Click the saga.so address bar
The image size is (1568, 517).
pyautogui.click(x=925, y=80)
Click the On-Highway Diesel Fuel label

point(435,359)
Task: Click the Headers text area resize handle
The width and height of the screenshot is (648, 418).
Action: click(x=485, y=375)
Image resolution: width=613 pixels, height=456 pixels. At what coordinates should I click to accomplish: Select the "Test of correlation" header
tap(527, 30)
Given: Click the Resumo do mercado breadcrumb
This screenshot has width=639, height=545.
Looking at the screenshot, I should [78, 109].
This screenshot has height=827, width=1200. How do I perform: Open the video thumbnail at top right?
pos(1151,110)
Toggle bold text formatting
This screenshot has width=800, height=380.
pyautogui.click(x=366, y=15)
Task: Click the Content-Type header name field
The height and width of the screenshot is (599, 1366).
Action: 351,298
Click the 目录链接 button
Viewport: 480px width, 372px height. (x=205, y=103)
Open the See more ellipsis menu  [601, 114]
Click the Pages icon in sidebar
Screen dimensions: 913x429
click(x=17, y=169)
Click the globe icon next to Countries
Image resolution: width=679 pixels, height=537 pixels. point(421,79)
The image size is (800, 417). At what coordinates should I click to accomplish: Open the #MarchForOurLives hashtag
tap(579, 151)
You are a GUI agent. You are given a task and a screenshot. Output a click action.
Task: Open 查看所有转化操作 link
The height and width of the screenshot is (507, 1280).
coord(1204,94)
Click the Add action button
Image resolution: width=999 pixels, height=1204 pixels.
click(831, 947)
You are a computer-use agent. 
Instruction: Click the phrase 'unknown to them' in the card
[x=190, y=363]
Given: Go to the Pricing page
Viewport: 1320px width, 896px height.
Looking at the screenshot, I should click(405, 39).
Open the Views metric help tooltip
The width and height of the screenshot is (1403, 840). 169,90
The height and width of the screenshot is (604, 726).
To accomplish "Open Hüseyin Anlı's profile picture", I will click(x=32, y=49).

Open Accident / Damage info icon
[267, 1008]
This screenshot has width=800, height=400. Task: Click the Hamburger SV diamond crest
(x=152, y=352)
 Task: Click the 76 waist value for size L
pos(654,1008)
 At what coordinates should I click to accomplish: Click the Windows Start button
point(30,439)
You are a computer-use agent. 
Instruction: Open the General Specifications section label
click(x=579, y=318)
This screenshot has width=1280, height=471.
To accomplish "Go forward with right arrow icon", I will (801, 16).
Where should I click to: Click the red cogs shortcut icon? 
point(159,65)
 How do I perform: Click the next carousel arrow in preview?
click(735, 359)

**Your objective**
Starting at the line that holds "Given: Go to the Pricing page", retype each line exactly through the end of the entries, both ends included.

**Written solution**
Given: Go to the Pricing page
Viewport: 1320px width, 896px height.
Looking at the screenshot, I should click(405, 39).
Open the Views metric help tooltip
The width and height of the screenshot is (1403, 840). 169,90
The height and width of the screenshot is (604, 726).
To accomplish "Open Hüseyin Anlı's profile picture", I will click(x=32, y=49).

Open Accident / Damage info icon
[267, 1008]
This screenshot has width=800, height=400. Task: Click the Hamburger SV diamond crest
(x=152, y=352)
 Task: Click the 76 waist value for size L
pos(654,1008)
 At what coordinates should I click to accomplish: Click the Windows Start button
point(30,439)
You are a computer-use agent. 
Instruction: Open the General Specifications section label
click(x=579, y=318)
This screenshot has width=1280, height=471.
To accomplish "Go forward with right arrow icon", I will (801, 16).
Where should I click to: Click the red cogs shortcut icon? 
point(159,65)
 How do I perform: Click the next carousel arrow in preview?
click(735, 359)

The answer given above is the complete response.